On the Closing Date, the Banks party to the Existing Credit Agreement
shall surrender to the Borrower the Existing Notes held by them under the
Existing Credit Agreement, in each case marked "Replaced".
Section 5.02. Additional Conditions Precedent. The obligations of the
Banks to make any Loans pursuant to a borrowing which increases the amount
outstanding hereunder (including the initial borrowing) or of the Issuing
Bank to issue any Letters of Credit shall be subject to the further
conditions precedent that on the date of such Loans or the issuance of such
Letters of Credit, the following statements shall be true: (i) in the case of
the initial borrowing or the initial issuance of a Letter of Credit, the
representations and warranties contained in Article 6, in Article 2 of the
Multicare Guaranty, in Article 3 of the Security Agreement and in Article 3
of the Pledge Agreement are true and correct as of the Closing Date, (ii) in
the case of subsequent borrowings and issuances of Letters of Credit, such
representations and warranties are true and correct as of the date of such
Loans or the issuance of such Letter of Credit as though made on and as of
such date unless the failure of such representations and warranties to be
true and correct could not reasonably be expected to have a Material Adverse
Effect; provided that if any such representation or warranty is expressly
stated to have been made as of a specific date, as of such specific date; and
(iii) no Default or Event of Default has occurred and is continuing, or would
result from such Loans or the issuance of Letters of Credit.

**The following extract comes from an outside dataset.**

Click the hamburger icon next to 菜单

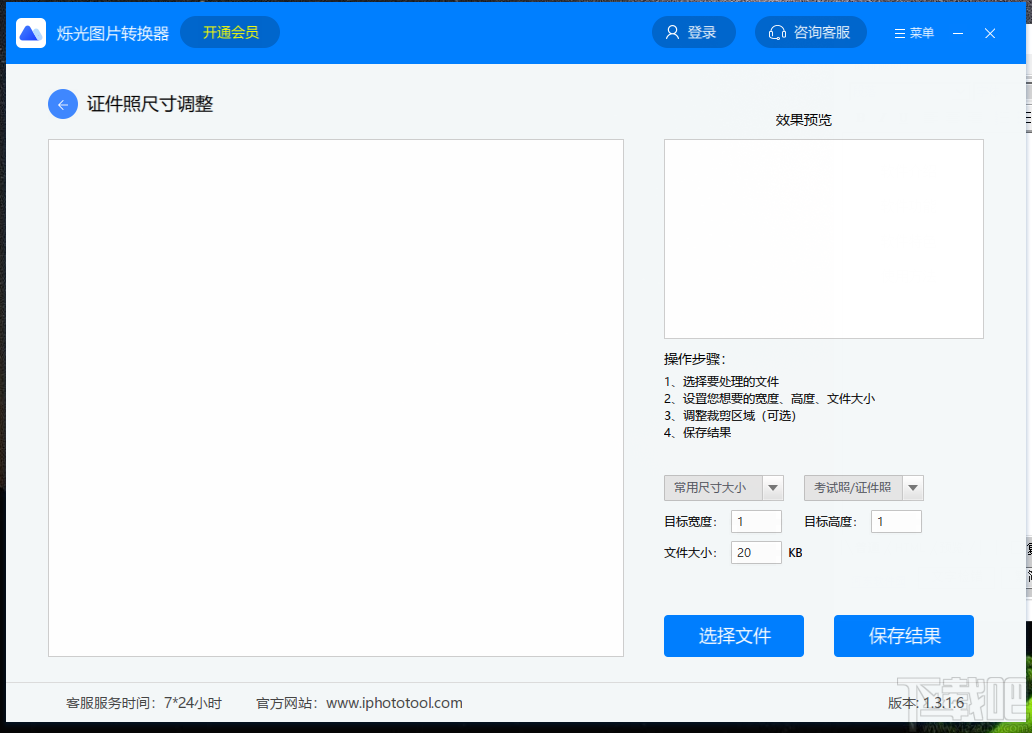coord(897,32)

Section 5.03. Deemed Representations. Each notice of borrowing or
request for the issuance of a Letter of Credit hereunder and acceptance by
the Borrower of the proceeds of such borrowing or the benefit of such Letter
of Credit shall constitute a representation and warranty that the statements
contained in Section 5.02 are true and correct both on the date of such
notice or request and, unless the Borrower otherwise notifies the
Administrative Agent prior to such borrowing or such issuance (in which case
the Banks shall be under no obligation to make available the proceeds of such
borrowing and the Issuing Bank shall be under no obligation to issue such
Letter of Credit), as of the date of such borrowing or such issuance.
ARTICLE 6. REPRESENTATIONS AND WARRANTIES.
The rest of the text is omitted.